Manuel Machado considerou o OE para 2014 “dos documentos mais centralistas que já foram produzidos em Portugal, ao tratar por igual 308 realidades diferentes” e por mostrar que o Governo “só acredita na gestão feita entre o Terreiro do Paço e São Bento”.

Para o novo presidente da ANMP, esta postura é “inadmissível”, não só “por evidenciar que no interior do Governo de Portugal habita o vírus antidemocrático”, mas também porque “mostra que o Governo não está a perceber o mundo em que vive. Não está a saber liderar a sociedade portuguesa neste momento da sua história”.

Lembrando que as cidades agregam mais de 50 por cento da população, valor que subirá para 80 por cento em 2050, segundo as previsões, Manuel Machado disse a Poiares Maduro que “pretender governar através da desconsideração, da menorização, do desrespeito pela autonomia autárquica democrática – das cidades e dos territórios – é não perceber, de todo, o que irá determinar o mundo” e Portugal nas próximas décadas.
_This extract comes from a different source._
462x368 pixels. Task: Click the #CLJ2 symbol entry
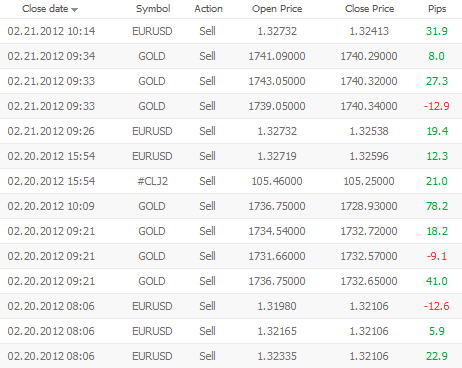tap(152, 181)
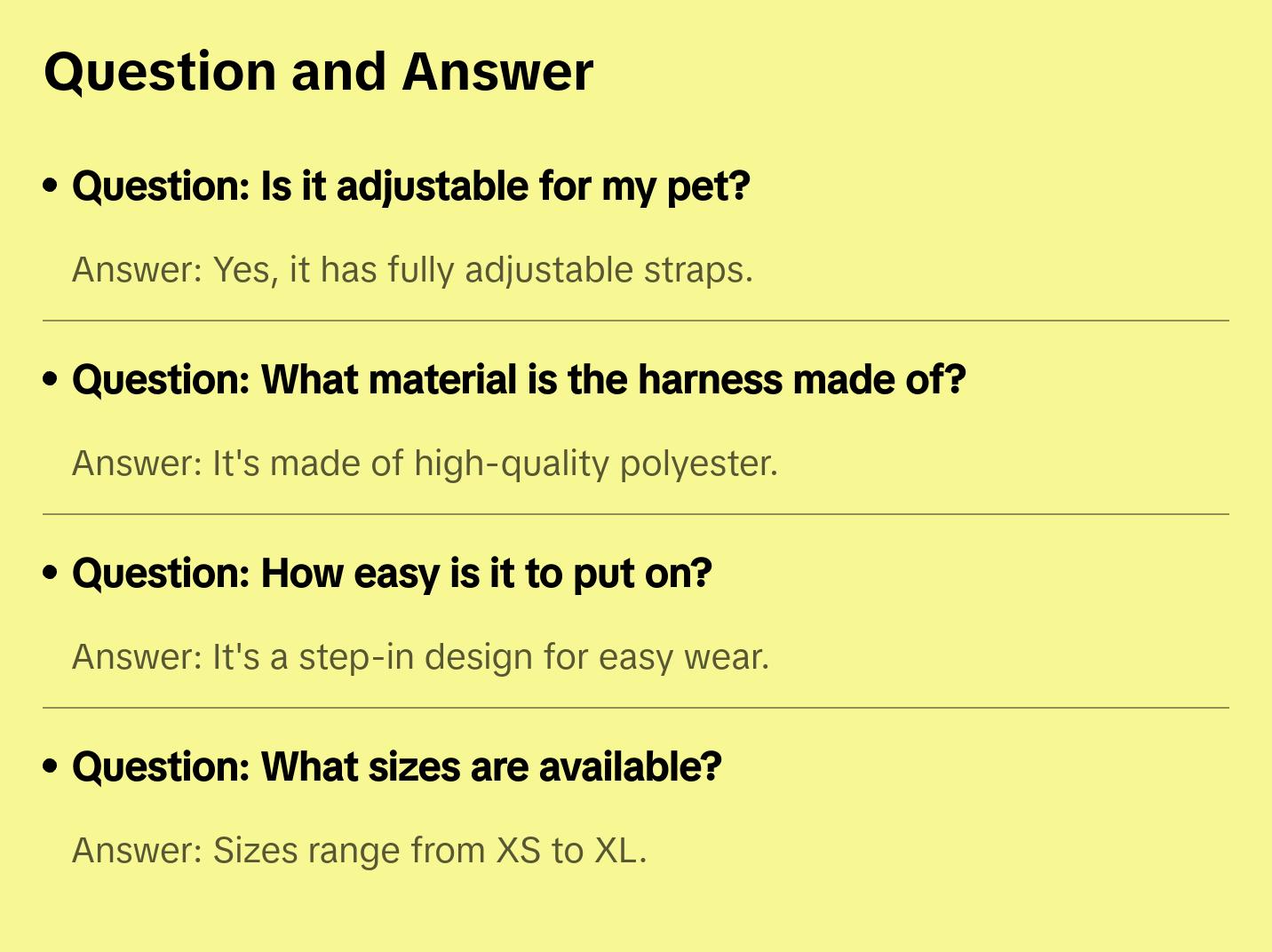Expand the "Is it adjustable for my pet?" question
The height and width of the screenshot is (952, 1272).
pyautogui.click(x=410, y=186)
Manuel Machado assegurou que os municípios querem “flexibilidade na gestão municipal”, o que não se pode “confundir com menos controlo” ou “ausência de rigor”, e que estão disponíveis para um exercício de “bom relacionamento e boas práticas” com a administração central.

Reafirmando que os municípios estão disponíveis para colaborar com o Estado “para vencer a crise”, o novo presidente da ANMP assegurou que as autarquias irão “construir, entre si, soluções novas para problemas novos e também para aspirações novas” .

Apontou como decisões do Congresso a exortação a um diálogo construtivo, a exigência de soluções nacionais que privilegiem os interesses dos cidadãos, o lamento pela “intolerância do Governo” ao, “em aspetos fundamentais”, introduzir medidas inaceitáveis para os municípios, a exigência de uma mudança de atitude do Governo e do parlamento para com o Poder Local e afirmar a determinação na “oposição firme a quaisquer políticas erradas que sacrifiquem a coesão nacional”.

Além do ministro adjunto e do desenvolvimento regional, Miguel Poiares Maduro, na sessão de encerramento do congresso esteve ainda presente o secretário de Estado das Autarquias Locais, Leitão Amaro.

Entre os presentes contavam-se ainda deputados dos vários grupos parlamentares e da Comissão Parlamentar do Poder Local.

O XXI Congresso da ANMP, que decorreu sob o lema “Mais governo local, melhor Portugal”, elegeu hoje os seus novos órgãos dirigentes para o atual mandato autárquico, tendo o presidente da câmara municipal de Coimbra, Manuel Machado (PS), assumido a presidência da associação.